The automotive industry has been striving to utilize AI to track the exterior activities of the car and therefore be more aware of the driving contexts. Affectiva’s mission is to extend its Affectiva Automotive AI technology for use cases related to improving driver safety. Affectiva Automotive AI has been and will be one of the critical pillars of a user-friendly, safe in-cabin experience for passengers.

According to the CDC, drowsy drivers cause up to 6,000 fatal crashes annually. AI is a powerful, viable approach to monitoring states of drivers and reducing drowsy driving risks. Mohammad Mavadati explores Affectiva’s in-car drowsiness dataset and the annotation infrastructures for labeling driver video data before demonstrating how the merger of facial expression modeling and machine learning techniques can be used to predict, monitor, and track drivers drowsiness states. Using automatic drowsiness state monitoring system can effectively assess and approximate alertness levels of a person using facial expression patterns over time.

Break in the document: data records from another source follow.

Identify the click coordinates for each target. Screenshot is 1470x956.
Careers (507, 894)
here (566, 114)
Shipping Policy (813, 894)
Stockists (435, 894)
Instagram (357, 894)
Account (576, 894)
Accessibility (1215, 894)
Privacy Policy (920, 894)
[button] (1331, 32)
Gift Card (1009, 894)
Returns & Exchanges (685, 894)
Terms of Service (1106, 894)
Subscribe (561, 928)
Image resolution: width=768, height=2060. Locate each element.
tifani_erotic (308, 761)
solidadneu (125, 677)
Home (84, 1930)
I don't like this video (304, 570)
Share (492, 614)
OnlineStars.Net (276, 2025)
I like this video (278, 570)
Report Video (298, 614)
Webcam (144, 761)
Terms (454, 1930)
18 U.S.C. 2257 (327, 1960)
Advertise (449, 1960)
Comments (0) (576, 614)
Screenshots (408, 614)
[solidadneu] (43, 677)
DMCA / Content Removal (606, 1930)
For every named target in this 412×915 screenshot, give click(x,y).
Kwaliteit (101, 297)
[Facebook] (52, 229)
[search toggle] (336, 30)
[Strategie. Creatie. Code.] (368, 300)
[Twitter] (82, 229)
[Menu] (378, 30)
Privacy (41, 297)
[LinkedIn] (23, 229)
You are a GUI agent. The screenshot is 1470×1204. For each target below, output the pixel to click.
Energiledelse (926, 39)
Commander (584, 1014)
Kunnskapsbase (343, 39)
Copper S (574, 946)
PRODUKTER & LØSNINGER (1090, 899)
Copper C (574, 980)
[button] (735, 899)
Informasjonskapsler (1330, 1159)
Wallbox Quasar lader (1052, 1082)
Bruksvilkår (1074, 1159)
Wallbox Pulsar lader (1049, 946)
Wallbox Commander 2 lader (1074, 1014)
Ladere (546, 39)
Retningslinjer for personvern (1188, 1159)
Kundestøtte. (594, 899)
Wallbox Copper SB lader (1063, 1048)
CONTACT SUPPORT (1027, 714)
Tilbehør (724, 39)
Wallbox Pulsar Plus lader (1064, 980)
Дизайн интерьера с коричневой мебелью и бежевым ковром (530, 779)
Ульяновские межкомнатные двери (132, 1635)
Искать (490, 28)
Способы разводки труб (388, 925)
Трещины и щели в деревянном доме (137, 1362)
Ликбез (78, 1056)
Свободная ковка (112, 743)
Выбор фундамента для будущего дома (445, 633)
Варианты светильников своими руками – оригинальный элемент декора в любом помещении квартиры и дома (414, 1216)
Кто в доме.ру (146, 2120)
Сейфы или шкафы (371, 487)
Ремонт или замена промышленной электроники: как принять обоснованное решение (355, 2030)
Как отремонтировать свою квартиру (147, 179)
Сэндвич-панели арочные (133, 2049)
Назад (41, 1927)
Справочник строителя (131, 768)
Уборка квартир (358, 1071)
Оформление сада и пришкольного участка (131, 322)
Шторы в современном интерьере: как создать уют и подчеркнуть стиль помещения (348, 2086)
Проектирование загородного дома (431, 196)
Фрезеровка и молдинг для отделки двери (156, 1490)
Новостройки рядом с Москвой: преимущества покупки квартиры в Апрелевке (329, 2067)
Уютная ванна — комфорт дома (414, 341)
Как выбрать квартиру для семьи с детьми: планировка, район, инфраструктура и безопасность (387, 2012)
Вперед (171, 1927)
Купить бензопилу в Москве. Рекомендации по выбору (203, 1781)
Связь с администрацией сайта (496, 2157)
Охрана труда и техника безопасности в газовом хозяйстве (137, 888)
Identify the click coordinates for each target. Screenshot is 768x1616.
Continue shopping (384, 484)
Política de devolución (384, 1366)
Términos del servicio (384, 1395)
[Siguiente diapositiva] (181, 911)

Mohammad outlines Affectiva’s approach to developing AI systems that can observe such states through using spatiotemporal models using its data labeling methodology. He then compares the performance of DNN models with existing models approaches and shares augmentation and data sampling strategies that improve the quality of models and utilize the drowsy dataset effectively. He also discusses some of the challenges (e.g., imbalanced representation of drowsy states, uneven video sampling rates, and partial facial tracking) and related solutions for in-car data as well as a variety of architectures (e.g., CNN and CNN+RNN) for drowsiness intensity prediction. Mohammad concludes with a demo that illustrates how this technology performs in real time.

Photo of Mohammad Mavadati

Mohammad Mavadati


Mohammad Mavadati is lead computer vision scientist at Affectiva, where he leads the computer vision team to deliver state-of-the-art emotion-aware AI technology. Mohammad’s mission is to bring emotional intelligence to human-machine interaction and utilize his extensive research and affective-computing expertise to deliver smarter and more emotionally aware services to the automotive industry. He has coauthored more than 20 technical publications related to affective computing. Mohammad holds a PhD in computer science from University of Denver.